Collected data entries
◇ ◇ ◇ ◇
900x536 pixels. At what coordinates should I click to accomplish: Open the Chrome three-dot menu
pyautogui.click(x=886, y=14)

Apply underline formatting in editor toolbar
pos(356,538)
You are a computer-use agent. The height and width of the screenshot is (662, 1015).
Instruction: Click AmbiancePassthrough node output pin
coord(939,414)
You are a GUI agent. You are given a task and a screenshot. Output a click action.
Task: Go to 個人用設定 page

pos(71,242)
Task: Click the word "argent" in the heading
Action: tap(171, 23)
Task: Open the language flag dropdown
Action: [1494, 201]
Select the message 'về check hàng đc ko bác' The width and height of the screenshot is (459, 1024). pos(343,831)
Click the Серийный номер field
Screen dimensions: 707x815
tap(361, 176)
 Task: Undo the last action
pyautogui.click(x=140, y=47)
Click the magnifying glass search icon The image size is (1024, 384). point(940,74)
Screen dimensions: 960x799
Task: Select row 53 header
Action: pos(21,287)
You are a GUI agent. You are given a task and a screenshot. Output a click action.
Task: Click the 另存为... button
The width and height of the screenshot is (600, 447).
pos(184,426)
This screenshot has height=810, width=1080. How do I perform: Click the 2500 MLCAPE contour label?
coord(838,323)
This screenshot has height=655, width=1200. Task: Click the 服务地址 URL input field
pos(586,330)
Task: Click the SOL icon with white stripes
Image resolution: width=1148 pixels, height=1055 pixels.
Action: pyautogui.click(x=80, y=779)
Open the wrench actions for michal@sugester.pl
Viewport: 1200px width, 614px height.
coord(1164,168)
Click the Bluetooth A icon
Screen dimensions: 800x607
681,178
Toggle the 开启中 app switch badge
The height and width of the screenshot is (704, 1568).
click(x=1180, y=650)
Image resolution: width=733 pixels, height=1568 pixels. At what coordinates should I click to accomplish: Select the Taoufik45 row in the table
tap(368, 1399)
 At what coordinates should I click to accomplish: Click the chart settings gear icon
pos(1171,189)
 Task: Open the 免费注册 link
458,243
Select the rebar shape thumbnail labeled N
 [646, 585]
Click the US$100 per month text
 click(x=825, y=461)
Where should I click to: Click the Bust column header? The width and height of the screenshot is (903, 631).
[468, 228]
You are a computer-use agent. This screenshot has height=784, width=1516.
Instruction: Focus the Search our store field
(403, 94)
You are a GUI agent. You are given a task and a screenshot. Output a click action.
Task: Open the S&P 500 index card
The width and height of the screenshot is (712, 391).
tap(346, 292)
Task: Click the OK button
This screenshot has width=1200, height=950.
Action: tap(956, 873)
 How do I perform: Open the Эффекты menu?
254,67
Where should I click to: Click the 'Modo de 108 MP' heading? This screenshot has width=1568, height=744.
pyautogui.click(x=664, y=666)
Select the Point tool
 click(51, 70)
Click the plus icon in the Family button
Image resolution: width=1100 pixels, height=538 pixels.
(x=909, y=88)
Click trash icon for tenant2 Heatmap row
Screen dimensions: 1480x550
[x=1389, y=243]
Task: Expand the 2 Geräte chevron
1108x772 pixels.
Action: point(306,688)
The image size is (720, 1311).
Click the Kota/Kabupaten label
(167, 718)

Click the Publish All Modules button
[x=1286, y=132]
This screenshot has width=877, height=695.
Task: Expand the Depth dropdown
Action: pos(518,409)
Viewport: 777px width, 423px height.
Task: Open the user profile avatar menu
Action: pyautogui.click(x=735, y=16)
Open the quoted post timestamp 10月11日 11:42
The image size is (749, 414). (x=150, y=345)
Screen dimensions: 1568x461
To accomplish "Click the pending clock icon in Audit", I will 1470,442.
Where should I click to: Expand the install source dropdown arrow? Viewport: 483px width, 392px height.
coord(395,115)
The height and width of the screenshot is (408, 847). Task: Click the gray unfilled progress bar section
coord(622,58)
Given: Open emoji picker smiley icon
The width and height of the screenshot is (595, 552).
◇ ◇ ◇ ◇
**EXERCISE OBJECTIVE**: All of the entries above are to be written out again exactly.

**RESPONSE BOX**:
900x536 pixels. At what coordinates should I click to accomplish: Open the Chrome three-dot menu
pyautogui.click(x=886, y=14)

Apply underline formatting in editor toolbar
pos(356,538)
You are a computer-use agent. The height and width of the screenshot is (662, 1015).
Instruction: Click AmbiancePassthrough node output pin
coord(939,414)
You are a GUI agent. You are given a task and a screenshot. Output a click action.
Task: Go to 個人用設定 page

pos(71,242)
Task: Click the word "argent" in the heading
Action: tap(171, 23)
Task: Open the language flag dropdown
Action: [1494, 201]
Select the message 'về check hàng đc ko bác' The width and height of the screenshot is (459, 1024). pos(343,831)
Click the Серийный номер field
Screen dimensions: 707x815
tap(361, 176)
 Task: Undo the last action
pyautogui.click(x=140, y=47)
Click the magnifying glass search icon The image size is (1024, 384). point(940,74)
Screen dimensions: 960x799
Task: Select row 53 header
Action: pos(21,287)
You are a GUI agent. You are given a task and a screenshot. Output a click action.
Task: Click the 另存为... button
The width and height of the screenshot is (600, 447).
pos(184,426)
This screenshot has height=810, width=1080. How do I perform: Click the 2500 MLCAPE contour label?
coord(838,323)
This screenshot has height=655, width=1200. Task: Click the 服务地址 URL input field
pos(586,330)
Task: Click the SOL icon with white stripes
Image resolution: width=1148 pixels, height=1055 pixels.
Action: pyautogui.click(x=80, y=779)
Open the wrench actions for michal@sugester.pl
Viewport: 1200px width, 614px height.
coord(1164,168)
Click the Bluetooth A icon
Screen dimensions: 800x607
681,178
Toggle the 开启中 app switch badge
The height and width of the screenshot is (704, 1568).
click(x=1180, y=650)
Image resolution: width=733 pixels, height=1568 pixels. At what coordinates should I click to accomplish: Select the Taoufik45 row in the table
tap(368, 1399)
 At what coordinates should I click to accomplish: Click the chart settings gear icon
pos(1171,189)
 Task: Open the 免费注册 link
458,243
Select the rebar shape thumbnail labeled N
 [646, 585]
Click the US$100 per month text
 click(x=825, y=461)
Where should I click to: Click the Bust column header? The width and height of the screenshot is (903, 631).
[468, 228]
You are a computer-use agent. This screenshot has height=784, width=1516.
Instruction: Focus the Search our store field
(403, 94)
You are a GUI agent. You are given a task and a screenshot. Output a click action.
Task: Open the S&P 500 index card
The width and height of the screenshot is (712, 391).
tap(346, 292)
Task: Click the OK button
This screenshot has width=1200, height=950.
Action: tap(956, 873)
 How do I perform: Open the Эффекты menu?
254,67
Where should I click to: Click the 'Modo de 108 MP' heading? This screenshot has width=1568, height=744.
pyautogui.click(x=664, y=666)
Select the Point tool
 click(51, 70)
Click the plus icon in the Family button
Image resolution: width=1100 pixels, height=538 pixels.
(x=909, y=88)
Click trash icon for tenant2 Heatmap row
Screen dimensions: 1480x550
[x=1389, y=243]
Task: Expand the 2 Geräte chevron
1108x772 pixels.
Action: point(306,688)
The image size is (720, 1311).
Click the Kota/Kabupaten label
(167, 718)

Click the Publish All Modules button
[x=1286, y=132]
This screenshot has width=877, height=695.
Task: Expand the Depth dropdown
Action: pos(518,409)
Viewport: 777px width, 423px height.
Task: Open the user profile avatar menu
Action: pyautogui.click(x=735, y=16)
Open the quoted post timestamp 10月11日 11:42
The image size is (749, 414). (x=150, y=345)
Screen dimensions: 1568x461
To accomplish "Click the pending clock icon in Audit", I will 1470,442.
Where should I click to: Expand the install source dropdown arrow? Viewport: 483px width, 392px height.
coord(395,115)
The height and width of the screenshot is (408, 847). Task: Click the gray unfilled progress bar section
coord(622,58)
Given: Open emoji picker smiley icon
The width and height of the screenshot is (595, 552).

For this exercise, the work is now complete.